▶ [TAREAS ESCRITAS]:
- A) Explica, según el texto sobre Cristina Toro, por qué estudiaba Administración de Empresas en Eafit y no filosofía o literatura.
- B) Reproduce sin cambios el fragmento del texto sobre Cristina Toro que va desde "Cristina Toro tenía" hasta "diabluras desde pequeño.", ambos incluidos.

▶ [TEXTO PROPORCIONADO]:
Cristina Toro tenía 18 años y estudiaba Administración de Empresas en Eafit, así eso le pareciera muy aburridor. Si hubiera nacido en otro país, habría estudiado filosofía, literatura, pero en la Medellín de mediados de los años ochenta había que hacer empresa. Y a ella le tocó. Eso sí, en las prácticas empresariales, se torció. Inició una investigación teatral. Ninguno de sus compañeros pensó en que se podía hacer una tesis sobre el arte como empresa. Ella buscó la excusa y la encontró en Carlos Mario Aguirre.
En esa época, Carlos Mario Aguirre era un artista del hambre. Radical, solitario, conflictivo. Un lobo estepario. Vivía con su familia en el barrio Laureles de Medellín. Tenía una biblioteca inmensa que la había leído y releído varias veces, pero igual había hecho diabluras desde pequeño.
Fue compañero de infancia de Hernán Darío ‘Bolillo’ Gómez y de su hermano Gabriel Jaime ‘Barrabás’ Gómez. Estudió Licenciatura en literatura y Lengua Castellana en la Universidad de Antioquia durante siete años y estaba convencido, cuando conoció a Cristina, que un artista tendría que pasar hambre con tal de lograr la perfección. No había nada que conceder. Cristina, en ese lejano 1982, se sintió intimidada, más que atraída, ante el genio.

▶ [FILAS DE DATOS]:
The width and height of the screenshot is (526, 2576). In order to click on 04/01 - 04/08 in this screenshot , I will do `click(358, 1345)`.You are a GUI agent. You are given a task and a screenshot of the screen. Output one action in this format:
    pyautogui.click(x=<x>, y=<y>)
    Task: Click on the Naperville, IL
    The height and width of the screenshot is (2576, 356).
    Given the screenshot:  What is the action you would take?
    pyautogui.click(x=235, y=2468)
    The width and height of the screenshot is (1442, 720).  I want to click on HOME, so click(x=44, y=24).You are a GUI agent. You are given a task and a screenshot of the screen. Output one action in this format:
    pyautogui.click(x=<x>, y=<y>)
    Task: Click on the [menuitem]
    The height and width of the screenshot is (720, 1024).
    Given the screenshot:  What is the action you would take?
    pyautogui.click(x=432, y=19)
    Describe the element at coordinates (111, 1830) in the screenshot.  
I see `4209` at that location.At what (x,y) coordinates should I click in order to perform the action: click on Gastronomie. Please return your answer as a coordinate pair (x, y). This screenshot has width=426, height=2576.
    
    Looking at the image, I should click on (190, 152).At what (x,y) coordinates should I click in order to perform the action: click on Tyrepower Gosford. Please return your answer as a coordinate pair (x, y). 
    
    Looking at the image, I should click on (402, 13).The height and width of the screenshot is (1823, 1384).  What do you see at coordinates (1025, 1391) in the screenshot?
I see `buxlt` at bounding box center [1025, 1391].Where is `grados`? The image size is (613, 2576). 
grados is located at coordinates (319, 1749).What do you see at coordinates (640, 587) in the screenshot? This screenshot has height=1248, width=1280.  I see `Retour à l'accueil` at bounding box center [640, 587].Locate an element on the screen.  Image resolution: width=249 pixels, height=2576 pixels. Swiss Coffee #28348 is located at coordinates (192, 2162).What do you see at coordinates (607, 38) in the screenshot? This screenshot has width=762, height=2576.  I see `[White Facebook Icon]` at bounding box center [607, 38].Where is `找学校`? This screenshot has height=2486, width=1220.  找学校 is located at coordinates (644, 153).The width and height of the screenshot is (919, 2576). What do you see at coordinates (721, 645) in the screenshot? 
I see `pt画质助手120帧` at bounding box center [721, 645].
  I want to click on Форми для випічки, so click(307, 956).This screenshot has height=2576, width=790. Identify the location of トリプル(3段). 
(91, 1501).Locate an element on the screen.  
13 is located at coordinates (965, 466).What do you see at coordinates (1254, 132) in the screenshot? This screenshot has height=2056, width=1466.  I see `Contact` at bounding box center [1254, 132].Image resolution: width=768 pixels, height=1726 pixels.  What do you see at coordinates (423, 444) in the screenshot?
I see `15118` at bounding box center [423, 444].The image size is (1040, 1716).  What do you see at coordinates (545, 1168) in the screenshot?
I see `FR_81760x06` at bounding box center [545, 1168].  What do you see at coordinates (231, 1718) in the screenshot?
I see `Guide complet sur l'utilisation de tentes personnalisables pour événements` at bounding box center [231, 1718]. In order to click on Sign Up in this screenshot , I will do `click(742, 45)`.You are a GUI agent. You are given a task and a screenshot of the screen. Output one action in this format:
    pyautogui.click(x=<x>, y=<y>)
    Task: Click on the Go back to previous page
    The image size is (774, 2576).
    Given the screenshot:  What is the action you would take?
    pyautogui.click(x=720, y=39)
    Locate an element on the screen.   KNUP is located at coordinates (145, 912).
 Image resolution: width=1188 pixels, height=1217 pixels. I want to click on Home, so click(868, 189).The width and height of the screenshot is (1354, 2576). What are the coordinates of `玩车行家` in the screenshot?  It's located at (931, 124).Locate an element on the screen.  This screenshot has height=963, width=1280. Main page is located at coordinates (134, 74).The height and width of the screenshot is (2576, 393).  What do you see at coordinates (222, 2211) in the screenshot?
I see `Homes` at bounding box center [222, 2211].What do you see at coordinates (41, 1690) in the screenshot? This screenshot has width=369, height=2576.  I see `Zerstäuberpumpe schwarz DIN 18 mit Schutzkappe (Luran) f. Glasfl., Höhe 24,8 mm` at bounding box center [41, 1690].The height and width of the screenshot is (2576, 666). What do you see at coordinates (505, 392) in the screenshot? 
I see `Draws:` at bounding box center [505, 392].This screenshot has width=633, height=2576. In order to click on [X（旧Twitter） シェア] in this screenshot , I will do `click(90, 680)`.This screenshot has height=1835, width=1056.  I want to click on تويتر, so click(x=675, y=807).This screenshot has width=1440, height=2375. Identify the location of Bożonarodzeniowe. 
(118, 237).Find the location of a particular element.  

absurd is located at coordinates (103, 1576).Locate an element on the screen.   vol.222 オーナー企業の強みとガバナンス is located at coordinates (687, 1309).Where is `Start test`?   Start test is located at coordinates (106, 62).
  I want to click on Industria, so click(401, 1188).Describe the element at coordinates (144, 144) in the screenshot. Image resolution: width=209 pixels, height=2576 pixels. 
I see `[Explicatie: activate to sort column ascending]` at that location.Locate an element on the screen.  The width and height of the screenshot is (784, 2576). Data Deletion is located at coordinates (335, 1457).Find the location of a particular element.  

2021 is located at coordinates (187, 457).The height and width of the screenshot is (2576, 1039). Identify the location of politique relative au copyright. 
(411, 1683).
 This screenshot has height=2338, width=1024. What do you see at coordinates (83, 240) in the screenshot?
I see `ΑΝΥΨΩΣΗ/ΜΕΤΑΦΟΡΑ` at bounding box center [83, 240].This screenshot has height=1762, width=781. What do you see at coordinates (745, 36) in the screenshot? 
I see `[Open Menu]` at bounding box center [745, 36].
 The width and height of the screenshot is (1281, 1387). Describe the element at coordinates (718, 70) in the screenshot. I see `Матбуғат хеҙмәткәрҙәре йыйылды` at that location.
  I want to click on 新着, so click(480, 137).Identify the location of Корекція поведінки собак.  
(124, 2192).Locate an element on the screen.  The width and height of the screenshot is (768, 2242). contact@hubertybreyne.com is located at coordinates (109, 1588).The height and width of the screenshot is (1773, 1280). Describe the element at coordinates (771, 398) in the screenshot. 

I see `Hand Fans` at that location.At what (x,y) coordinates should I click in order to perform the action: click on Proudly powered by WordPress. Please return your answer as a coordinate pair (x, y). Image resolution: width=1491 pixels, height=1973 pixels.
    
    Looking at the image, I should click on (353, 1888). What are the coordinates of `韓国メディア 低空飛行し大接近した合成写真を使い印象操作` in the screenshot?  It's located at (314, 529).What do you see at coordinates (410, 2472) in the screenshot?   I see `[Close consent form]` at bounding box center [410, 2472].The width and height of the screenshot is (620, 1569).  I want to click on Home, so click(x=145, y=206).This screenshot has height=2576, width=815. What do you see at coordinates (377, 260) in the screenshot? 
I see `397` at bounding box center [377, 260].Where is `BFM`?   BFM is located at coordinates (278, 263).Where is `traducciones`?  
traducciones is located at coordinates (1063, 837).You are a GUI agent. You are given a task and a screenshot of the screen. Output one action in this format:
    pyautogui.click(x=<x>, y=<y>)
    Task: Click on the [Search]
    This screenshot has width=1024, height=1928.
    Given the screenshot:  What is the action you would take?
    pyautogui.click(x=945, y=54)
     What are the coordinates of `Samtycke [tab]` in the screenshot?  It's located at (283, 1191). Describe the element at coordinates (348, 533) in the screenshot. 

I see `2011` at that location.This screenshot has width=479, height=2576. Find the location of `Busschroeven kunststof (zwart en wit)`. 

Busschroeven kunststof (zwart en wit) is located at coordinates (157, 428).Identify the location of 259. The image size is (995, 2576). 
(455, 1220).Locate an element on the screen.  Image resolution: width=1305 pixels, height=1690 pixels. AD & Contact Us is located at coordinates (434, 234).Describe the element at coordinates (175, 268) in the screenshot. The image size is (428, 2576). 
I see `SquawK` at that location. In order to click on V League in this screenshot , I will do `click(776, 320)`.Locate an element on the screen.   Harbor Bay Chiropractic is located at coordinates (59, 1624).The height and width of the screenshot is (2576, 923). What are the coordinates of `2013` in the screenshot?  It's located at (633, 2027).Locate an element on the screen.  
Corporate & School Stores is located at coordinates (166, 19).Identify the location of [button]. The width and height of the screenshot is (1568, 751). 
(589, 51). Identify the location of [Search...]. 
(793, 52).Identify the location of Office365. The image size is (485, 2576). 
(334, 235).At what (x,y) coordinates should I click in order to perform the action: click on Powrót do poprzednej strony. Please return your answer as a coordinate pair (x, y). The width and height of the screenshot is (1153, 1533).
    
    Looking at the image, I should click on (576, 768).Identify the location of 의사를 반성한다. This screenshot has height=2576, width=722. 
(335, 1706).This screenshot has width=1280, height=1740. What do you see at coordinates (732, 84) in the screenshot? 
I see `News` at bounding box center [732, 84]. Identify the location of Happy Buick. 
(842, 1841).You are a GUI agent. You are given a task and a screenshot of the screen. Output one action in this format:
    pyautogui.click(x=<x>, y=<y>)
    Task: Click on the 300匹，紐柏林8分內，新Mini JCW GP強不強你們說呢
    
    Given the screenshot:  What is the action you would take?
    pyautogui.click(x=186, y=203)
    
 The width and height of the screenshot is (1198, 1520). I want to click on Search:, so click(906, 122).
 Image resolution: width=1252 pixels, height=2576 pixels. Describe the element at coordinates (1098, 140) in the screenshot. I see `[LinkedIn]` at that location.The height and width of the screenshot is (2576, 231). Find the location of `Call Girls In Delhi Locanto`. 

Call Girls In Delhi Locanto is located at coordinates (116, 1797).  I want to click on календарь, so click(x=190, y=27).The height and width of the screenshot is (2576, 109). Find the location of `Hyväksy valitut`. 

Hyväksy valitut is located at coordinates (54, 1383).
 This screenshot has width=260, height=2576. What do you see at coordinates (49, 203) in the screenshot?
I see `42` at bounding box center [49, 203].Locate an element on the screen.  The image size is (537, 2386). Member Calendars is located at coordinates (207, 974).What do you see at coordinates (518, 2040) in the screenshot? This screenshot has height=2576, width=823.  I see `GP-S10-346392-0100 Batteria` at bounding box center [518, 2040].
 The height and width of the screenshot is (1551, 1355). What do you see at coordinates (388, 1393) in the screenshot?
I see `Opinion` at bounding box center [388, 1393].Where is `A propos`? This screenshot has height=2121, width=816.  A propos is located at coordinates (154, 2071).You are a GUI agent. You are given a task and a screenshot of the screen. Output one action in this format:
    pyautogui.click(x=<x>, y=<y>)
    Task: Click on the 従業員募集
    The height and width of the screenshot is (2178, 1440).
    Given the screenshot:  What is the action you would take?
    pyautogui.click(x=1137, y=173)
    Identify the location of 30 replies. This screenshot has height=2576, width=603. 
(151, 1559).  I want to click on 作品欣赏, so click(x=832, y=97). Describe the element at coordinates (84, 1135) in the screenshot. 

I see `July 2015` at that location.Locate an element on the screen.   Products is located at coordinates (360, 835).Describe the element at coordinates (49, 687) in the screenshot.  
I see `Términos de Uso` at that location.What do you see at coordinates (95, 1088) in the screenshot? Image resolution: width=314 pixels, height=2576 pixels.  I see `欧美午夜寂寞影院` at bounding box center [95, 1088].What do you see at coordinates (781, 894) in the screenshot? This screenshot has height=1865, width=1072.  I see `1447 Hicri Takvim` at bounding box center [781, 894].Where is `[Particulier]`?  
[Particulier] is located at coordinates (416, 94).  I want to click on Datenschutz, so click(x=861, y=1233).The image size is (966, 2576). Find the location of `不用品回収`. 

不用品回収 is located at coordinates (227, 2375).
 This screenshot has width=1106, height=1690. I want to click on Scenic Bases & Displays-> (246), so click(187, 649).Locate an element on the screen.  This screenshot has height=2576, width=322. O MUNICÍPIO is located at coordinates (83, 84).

▶ [RESULTADOS FINALES]:
- A) Estudiaba Administración de Empresas porque en la Medellín de mediados de los años ochenta había que hacer empresa. Si hubiera nacido en otro país, habría estudiado filosofía o literatura.

- B)
Cristina Toro tenía 18 años y estudiaba Administración de Empresas en Eafit, así eso le pareciera muy aburridor. Si hubiera nacido en otro país, habría estudiado filosofía, literatura, pero en la Medellín de mediados de los años ochenta había que hacer empresa. Y a ella le tocó. Eso sí, en las prácticas empresariales, se torció. Inició una investigación teatral. Ninguno de sus compañeros pensó en que se podía hacer una tesis sobre el arte como empresa. Ella buscó la excusa y la encontró en Carlos Mario Aguirre.
En esa época, Carlos Mario Aguirre era un artista del hambre. Radical, solitario, conflictivo. Un lobo estepario. Vivía con su familia en el barrio Laureles de Medellín. Tenía una biblioteca inmensa que la había leído y releído varias veces, pero igual había hecho diabluras desde pequeño.